- [Goal of the exercise]: Every word of the listing should be reproduced without alteration.
-- Opening Marker --
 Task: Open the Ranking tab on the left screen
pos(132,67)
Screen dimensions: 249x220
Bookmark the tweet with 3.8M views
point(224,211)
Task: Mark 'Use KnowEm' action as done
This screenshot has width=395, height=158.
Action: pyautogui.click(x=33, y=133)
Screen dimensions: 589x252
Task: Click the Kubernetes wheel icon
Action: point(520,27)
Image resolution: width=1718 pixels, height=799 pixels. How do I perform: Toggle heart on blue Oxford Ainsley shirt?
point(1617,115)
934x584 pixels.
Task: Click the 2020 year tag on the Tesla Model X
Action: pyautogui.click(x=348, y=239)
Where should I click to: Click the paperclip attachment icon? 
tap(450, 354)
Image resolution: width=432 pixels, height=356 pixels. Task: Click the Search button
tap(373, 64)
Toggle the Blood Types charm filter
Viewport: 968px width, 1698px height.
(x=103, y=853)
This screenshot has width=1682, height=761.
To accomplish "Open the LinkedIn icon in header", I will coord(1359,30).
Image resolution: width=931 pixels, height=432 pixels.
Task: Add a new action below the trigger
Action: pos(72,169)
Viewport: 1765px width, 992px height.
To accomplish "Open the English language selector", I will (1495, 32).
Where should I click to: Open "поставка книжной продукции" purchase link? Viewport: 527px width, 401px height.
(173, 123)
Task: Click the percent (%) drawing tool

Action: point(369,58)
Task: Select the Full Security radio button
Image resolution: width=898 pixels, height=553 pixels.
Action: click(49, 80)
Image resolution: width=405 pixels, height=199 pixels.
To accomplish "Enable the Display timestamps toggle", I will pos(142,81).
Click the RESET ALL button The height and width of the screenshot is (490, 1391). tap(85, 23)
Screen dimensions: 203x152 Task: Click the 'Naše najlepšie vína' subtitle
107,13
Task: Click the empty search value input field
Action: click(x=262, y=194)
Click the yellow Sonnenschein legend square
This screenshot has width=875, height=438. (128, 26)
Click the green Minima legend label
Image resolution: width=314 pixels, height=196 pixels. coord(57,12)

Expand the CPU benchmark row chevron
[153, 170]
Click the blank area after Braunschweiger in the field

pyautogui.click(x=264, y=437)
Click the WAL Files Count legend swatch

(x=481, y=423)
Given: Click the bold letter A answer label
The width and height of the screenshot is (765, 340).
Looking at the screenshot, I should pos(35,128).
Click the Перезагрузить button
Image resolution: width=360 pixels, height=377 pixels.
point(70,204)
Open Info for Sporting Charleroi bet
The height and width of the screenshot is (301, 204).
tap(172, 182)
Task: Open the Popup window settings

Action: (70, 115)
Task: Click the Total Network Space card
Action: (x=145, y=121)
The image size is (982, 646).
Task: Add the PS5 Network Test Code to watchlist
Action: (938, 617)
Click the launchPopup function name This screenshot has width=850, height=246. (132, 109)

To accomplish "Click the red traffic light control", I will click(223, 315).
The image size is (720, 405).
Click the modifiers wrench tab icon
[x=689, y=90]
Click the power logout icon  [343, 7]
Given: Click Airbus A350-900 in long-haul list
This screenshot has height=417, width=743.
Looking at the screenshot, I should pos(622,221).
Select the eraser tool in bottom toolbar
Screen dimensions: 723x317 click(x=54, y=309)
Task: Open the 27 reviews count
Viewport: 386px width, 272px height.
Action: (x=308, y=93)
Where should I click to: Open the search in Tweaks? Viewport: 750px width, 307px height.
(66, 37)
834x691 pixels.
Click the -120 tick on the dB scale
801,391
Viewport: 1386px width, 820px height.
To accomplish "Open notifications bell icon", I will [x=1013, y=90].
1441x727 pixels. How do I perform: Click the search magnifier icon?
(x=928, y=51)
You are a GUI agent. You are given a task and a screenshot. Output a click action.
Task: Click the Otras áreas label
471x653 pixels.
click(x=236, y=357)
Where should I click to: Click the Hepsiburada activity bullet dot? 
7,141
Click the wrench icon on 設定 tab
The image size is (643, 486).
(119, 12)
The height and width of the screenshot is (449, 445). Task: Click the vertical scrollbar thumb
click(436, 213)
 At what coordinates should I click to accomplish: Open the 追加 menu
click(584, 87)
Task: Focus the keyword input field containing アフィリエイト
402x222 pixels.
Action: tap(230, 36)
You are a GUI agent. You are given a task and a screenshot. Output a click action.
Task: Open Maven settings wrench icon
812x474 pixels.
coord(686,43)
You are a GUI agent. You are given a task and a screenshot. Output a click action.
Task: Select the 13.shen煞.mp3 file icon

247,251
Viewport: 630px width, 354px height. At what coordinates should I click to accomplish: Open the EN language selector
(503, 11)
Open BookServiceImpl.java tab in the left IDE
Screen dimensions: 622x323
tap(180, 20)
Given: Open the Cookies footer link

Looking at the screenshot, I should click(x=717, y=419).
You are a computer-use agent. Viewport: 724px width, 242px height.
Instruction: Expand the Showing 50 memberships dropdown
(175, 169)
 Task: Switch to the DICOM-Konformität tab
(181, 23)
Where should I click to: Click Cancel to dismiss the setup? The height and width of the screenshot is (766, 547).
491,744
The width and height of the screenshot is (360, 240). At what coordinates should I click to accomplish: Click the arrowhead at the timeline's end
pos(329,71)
-- Closing Marker --
- [Reply]:
 Task: Open the Ranking tab on the left screen
pos(132,67)
Screen dimensions: 249x220
Bookmark the tweet with 3.8M views
point(224,211)
Task: Mark 'Use KnowEm' action as done
This screenshot has width=395, height=158.
Action: pyautogui.click(x=33, y=133)
Screen dimensions: 589x252
Task: Click the Kubernetes wheel icon
Action: point(520,27)
Image resolution: width=1718 pixels, height=799 pixels. How do I perform: Toggle heart on blue Oxford Ainsley shirt?
point(1617,115)
934x584 pixels.
Task: Click the 2020 year tag on the Tesla Model X
Action: pyautogui.click(x=348, y=239)
Where should I click to: Click the paperclip attachment icon? 
tap(450, 354)
Image resolution: width=432 pixels, height=356 pixels. Task: Click the Search button
tap(373, 64)
Toggle the Blood Types charm filter
Viewport: 968px width, 1698px height.
(x=103, y=853)
This screenshot has width=1682, height=761.
To accomplish "Open the LinkedIn icon in header", I will coord(1359,30).
Image resolution: width=931 pixels, height=432 pixels.
Task: Add a new action below the trigger
Action: pos(72,169)
Viewport: 1765px width, 992px height.
To accomplish "Open the English language selector", I will (1495, 32).
Where should I click to: Open "поставка книжной продукции" purchase link? Viewport: 527px width, 401px height.
(173, 123)
Task: Click the percent (%) drawing tool

Action: point(369,58)
Task: Select the Full Security radio button
Image resolution: width=898 pixels, height=553 pixels.
Action: click(49, 80)
Image resolution: width=405 pixels, height=199 pixels.
To accomplish "Enable the Display timestamps toggle", I will pos(142,81).
Click the RESET ALL button The height and width of the screenshot is (490, 1391). tap(85, 23)
Screen dimensions: 203x152 Task: Click the 'Naše najlepšie vína' subtitle
107,13
Task: Click the empty search value input field
Action: click(x=262, y=194)
Click the yellow Sonnenschein legend square
This screenshot has width=875, height=438. (128, 26)
Click the green Minima legend label
Image resolution: width=314 pixels, height=196 pixels. coord(57,12)

Expand the CPU benchmark row chevron
[153, 170]
Click the blank area after Braunschweiger in the field

pyautogui.click(x=264, y=437)
Click the WAL Files Count legend swatch

(x=481, y=423)
Given: Click the bold letter A answer label
The width and height of the screenshot is (765, 340).
Looking at the screenshot, I should pos(35,128).
Click the Перезагрузить button
Image resolution: width=360 pixels, height=377 pixels.
point(70,204)
Open Info for Sporting Charleroi bet
The height and width of the screenshot is (301, 204).
tap(172, 182)
Task: Open the Popup window settings

Action: (70, 115)
Task: Click the Total Network Space card
Action: (x=145, y=121)
The image size is (982, 646).
Task: Add the PS5 Network Test Code to watchlist
Action: (938, 617)
Click the launchPopup function name This screenshot has width=850, height=246. (132, 109)

To accomplish "Click the red traffic light control", I will click(223, 315).
The image size is (720, 405).
Click the modifiers wrench tab icon
[x=689, y=90]
Click the power logout icon  [343, 7]
Given: Click Airbus A350-900 in long-haul list
This screenshot has height=417, width=743.
Looking at the screenshot, I should pos(622,221).
Select the eraser tool in bottom toolbar
Screen dimensions: 723x317 click(x=54, y=309)
Task: Open the 27 reviews count
Viewport: 386px width, 272px height.
Action: (x=308, y=93)
Where should I click to: Open the search in Tweaks? Viewport: 750px width, 307px height.
(66, 37)
834x691 pixels.
Click the -120 tick on the dB scale
801,391
Viewport: 1386px width, 820px height.
To accomplish "Open notifications bell icon", I will [x=1013, y=90].
1441x727 pixels. How do I perform: Click the search magnifier icon?
(x=928, y=51)
You are a GUI agent. You are given a task and a screenshot. Output a click action.
Task: Click the Otras áreas label
471x653 pixels.
click(x=236, y=357)
Where should I click to: Click the Hepsiburada activity bullet dot? 
7,141
Click the wrench icon on 設定 tab
The image size is (643, 486).
(119, 12)
The height and width of the screenshot is (449, 445). Task: Click the vertical scrollbar thumb
click(436, 213)
 At what coordinates should I click to accomplish: Open the 追加 menu
click(584, 87)
Task: Focus the keyword input field containing アフィリエイト
402x222 pixels.
Action: tap(230, 36)
You are a GUI agent. You are given a task and a screenshot. Output a click action.
Task: Open Maven settings wrench icon
812x474 pixels.
coord(686,43)
You are a GUI agent. You are given a task and a screenshot. Output a click action.
Task: Select the 13.shen煞.mp3 file icon

247,251
Viewport: 630px width, 354px height. At what coordinates should I click to accomplish: Open the EN language selector
(503, 11)
Open BookServiceImpl.java tab in the left IDE
Screen dimensions: 622x323
tap(180, 20)
Given: Open the Cookies footer link

Looking at the screenshot, I should click(x=717, y=419).
You are a computer-use agent. Viewport: 724px width, 242px height.
Instruction: Expand the Showing 50 memberships dropdown
(175, 169)
 Task: Switch to the DICOM-Konformität tab
(181, 23)
Where should I click to: Click Cancel to dismiss the setup? The height and width of the screenshot is (766, 547).
491,744
The width and height of the screenshot is (360, 240). At what coordinates should I click to accomplish: Click the arrowhead at the timeline's end
pos(329,71)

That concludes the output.